* **EXERCISE AIM**
When you reach the line that contains "Open in app (67, 207)", please begin copying, and carry on exactly to the last line of the material, leaving out every picture.

* **EXTRACTED DATA**
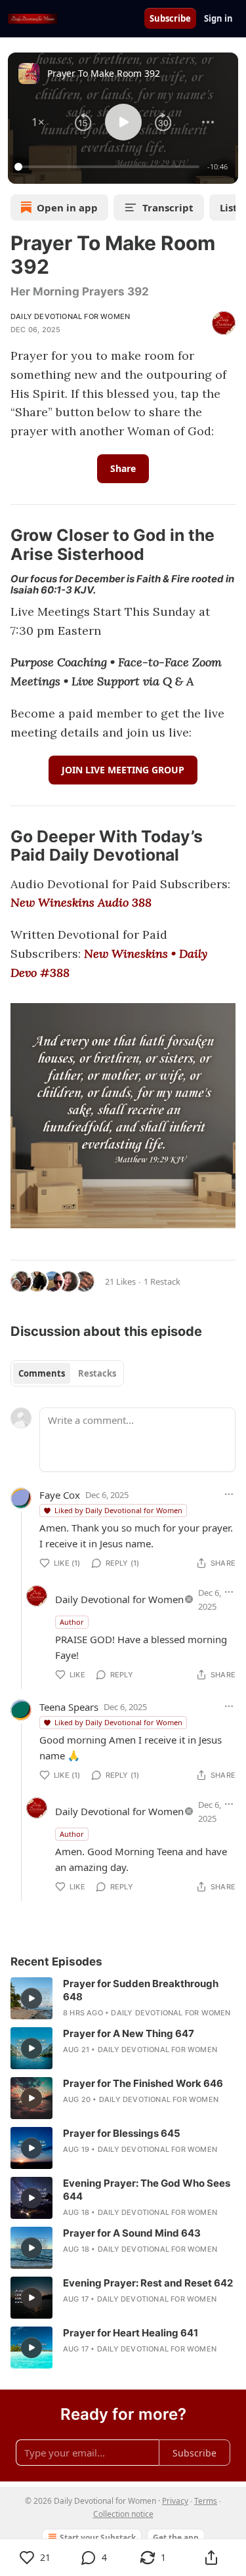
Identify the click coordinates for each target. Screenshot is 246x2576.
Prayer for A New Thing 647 (128, 2033)
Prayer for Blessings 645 (121, 2133)
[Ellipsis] (228, 1494)
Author (72, 1622)
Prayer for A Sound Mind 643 (132, 2233)
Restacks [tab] (97, 1373)
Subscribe (170, 18)
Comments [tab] (41, 1373)
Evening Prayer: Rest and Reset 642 (148, 2283)
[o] (31, 1998)
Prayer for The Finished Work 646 (143, 2083)
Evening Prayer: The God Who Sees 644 (146, 2189)
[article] (123, 1998)
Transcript (168, 207)
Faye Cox (59, 1494)
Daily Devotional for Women (70, 316)
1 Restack (162, 1281)
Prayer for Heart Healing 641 (130, 2333)
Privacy (175, 2500)
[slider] (108, 166)
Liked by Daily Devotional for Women (118, 1510)
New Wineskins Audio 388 (81, 902)
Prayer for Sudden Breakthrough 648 (140, 1990)
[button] (38, 122)
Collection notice (123, 2514)
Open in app (67, 207)
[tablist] (67, 1373)
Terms (205, 2500)
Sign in (218, 18)
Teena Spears (68, 1706)
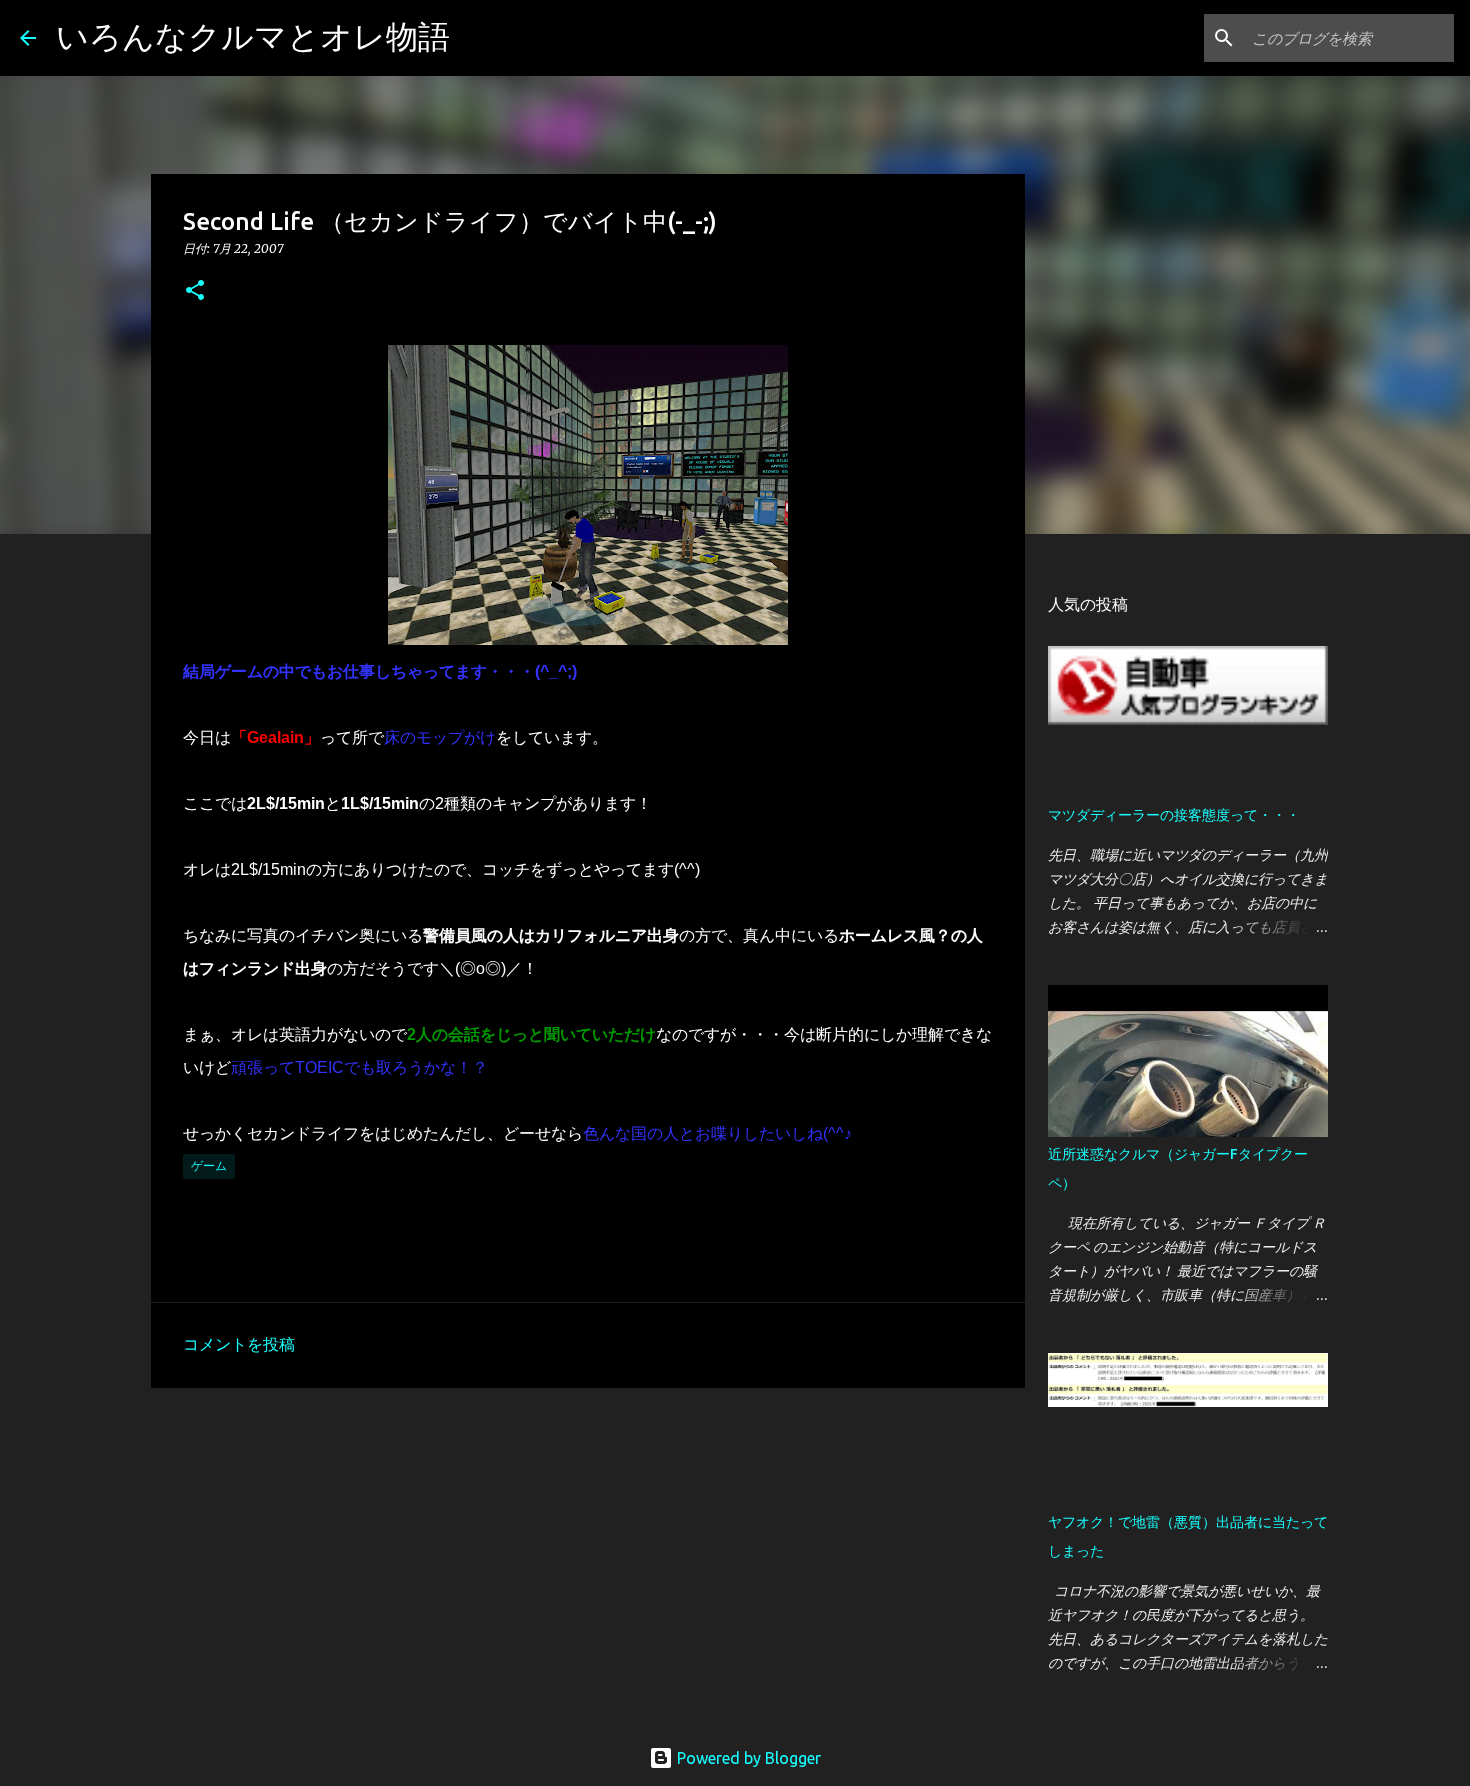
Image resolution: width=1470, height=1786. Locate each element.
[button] (195, 291)
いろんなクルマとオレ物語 (253, 36)
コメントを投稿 (239, 1344)
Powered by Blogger (747, 1758)
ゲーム (209, 1165)
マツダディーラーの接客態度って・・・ (1174, 815)
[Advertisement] (588, 1558)
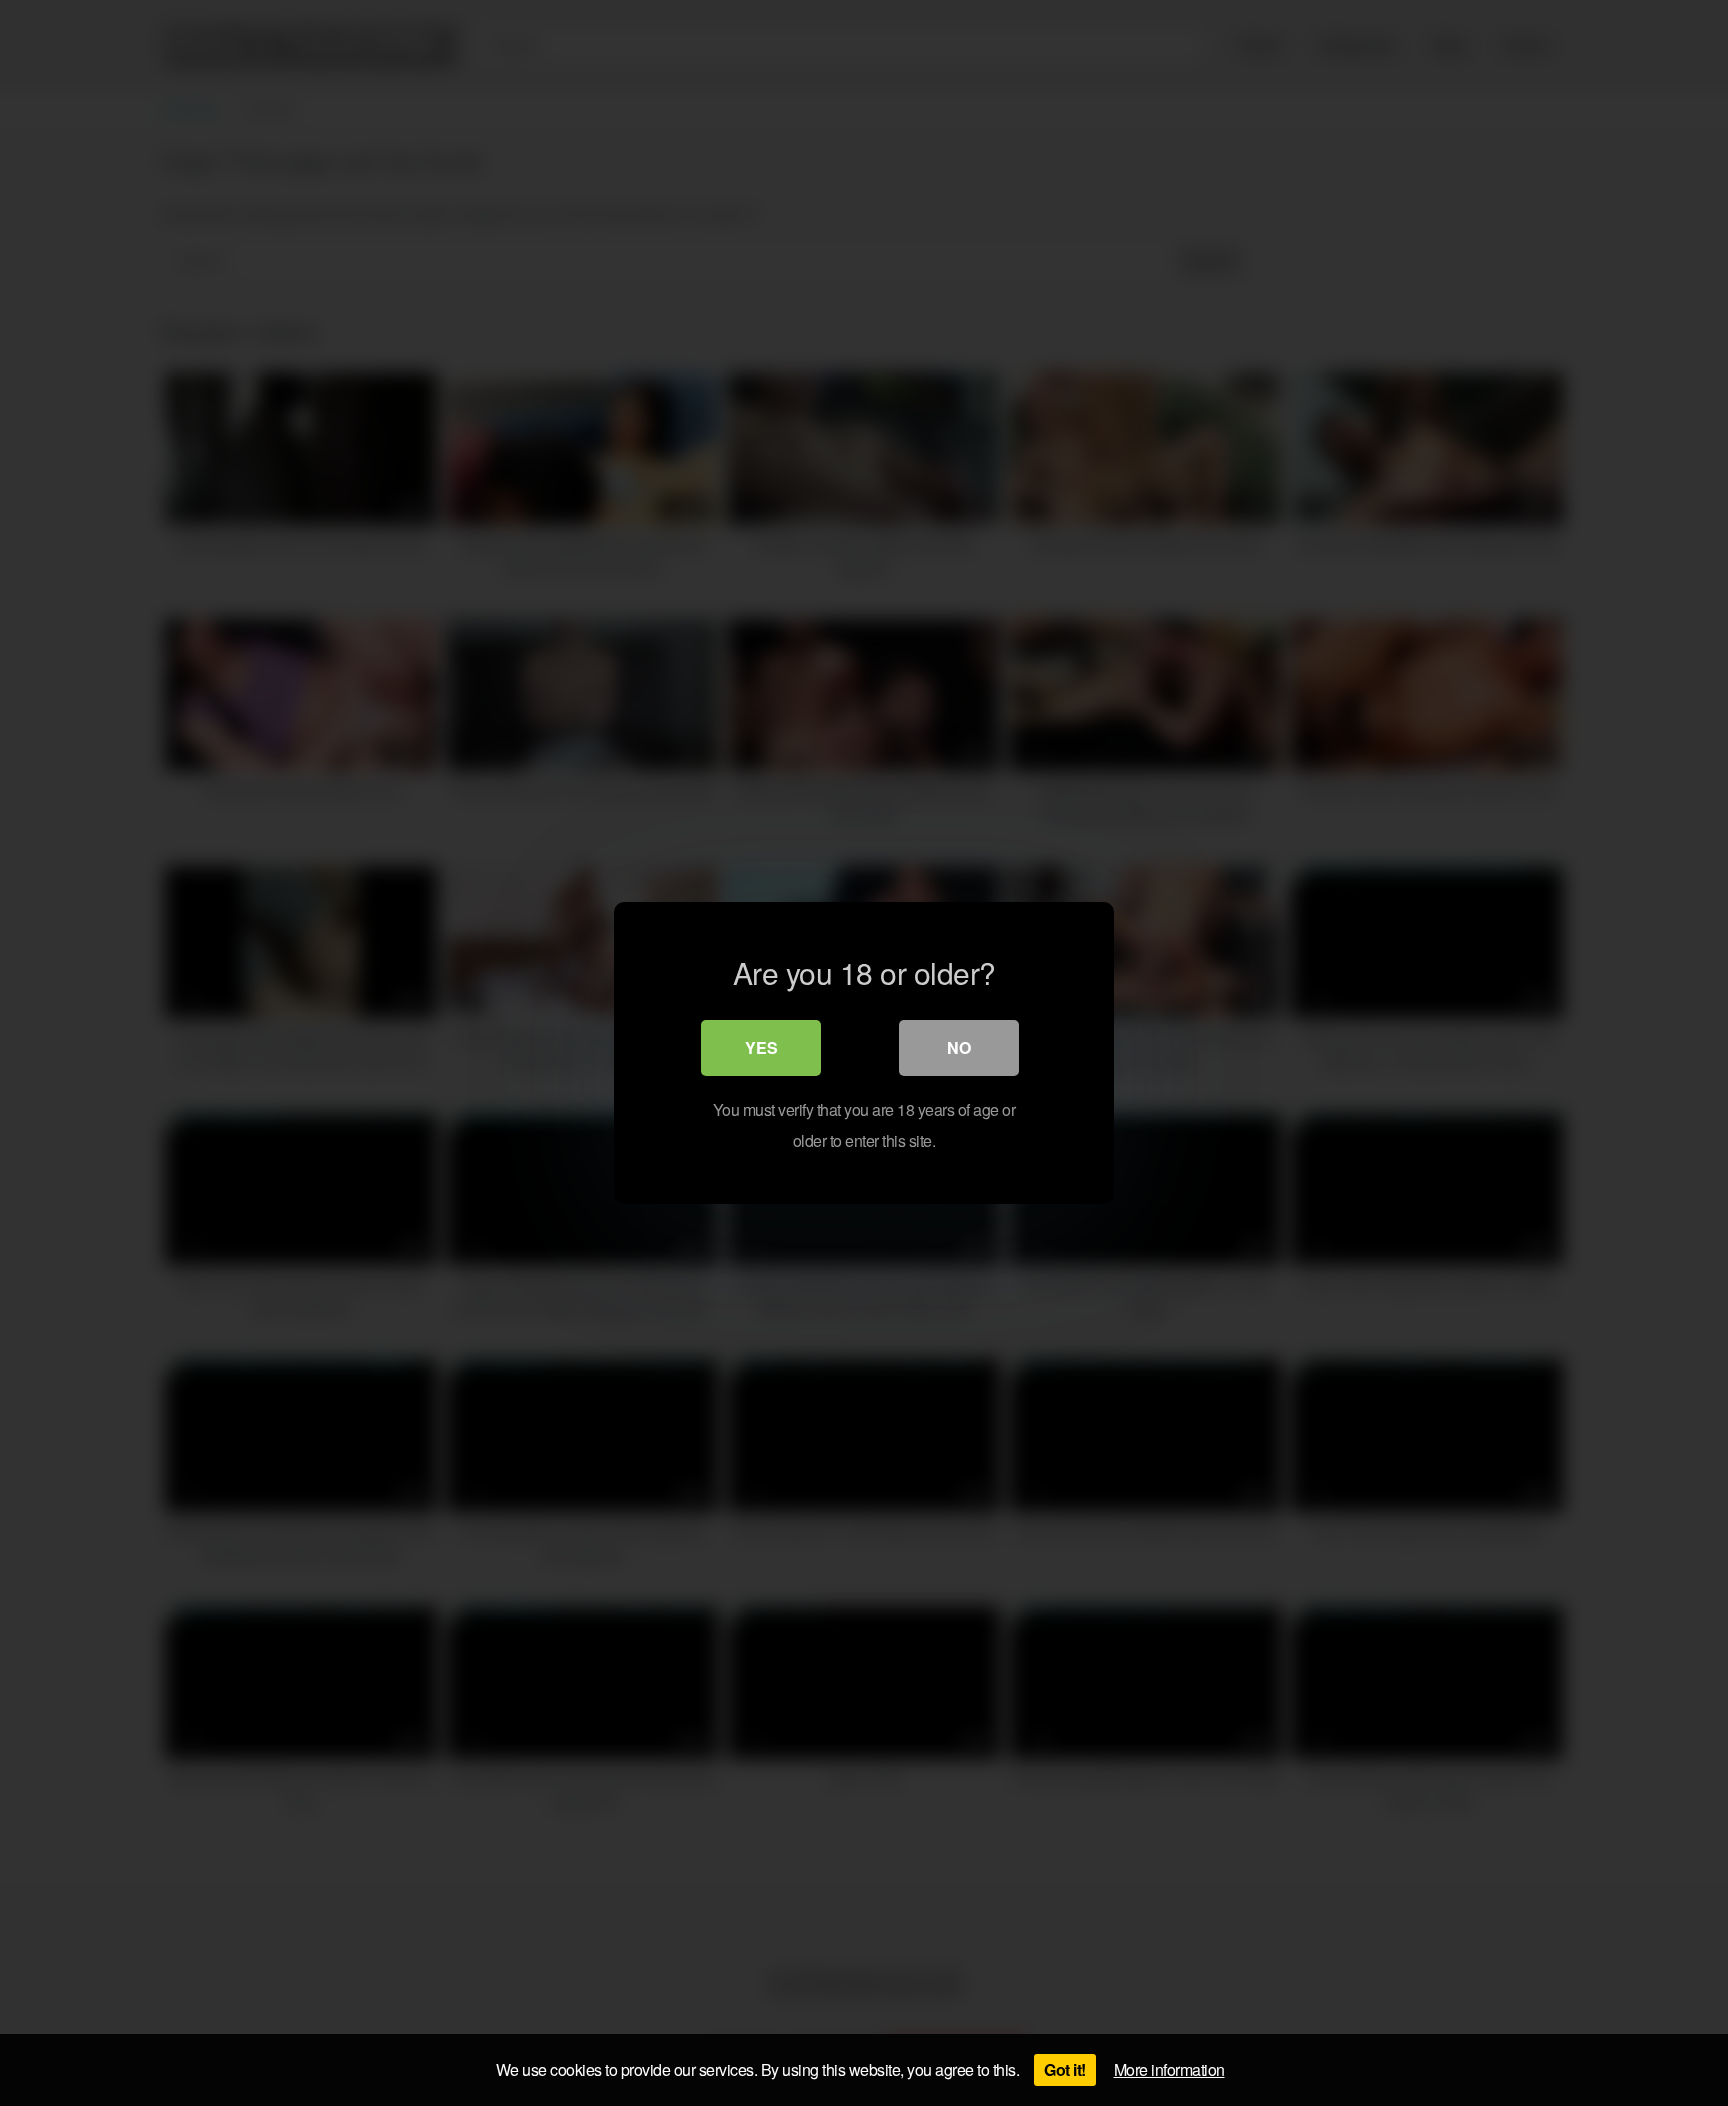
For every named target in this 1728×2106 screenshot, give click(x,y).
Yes (761, 1047)
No (959, 1047)
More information (1169, 2069)
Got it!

* **OUTPUT OF THE TASK**
Open in app (67, 207)
[tablist] (67, 1373)
Terms (205, 2500)
Sign in (218, 18)
Teena Spears (68, 1706)
Image resolution: width=1470, height=1786. Locate each element.
[button] (195, 291)
いろんなクルマとオレ物語 (253, 36)
コメントを投稿 (239, 1344)
Powered by Blogger (747, 1758)
ゲーム (209, 1165)
マツダディーラーの接客態度って・・・ (1174, 815)
[Advertisement] (588, 1558)
For every named target in this 1728×2106 screenshot, give click(x,y).
Yes (761, 1047)
No (959, 1047)
More information (1169, 2069)
Got it!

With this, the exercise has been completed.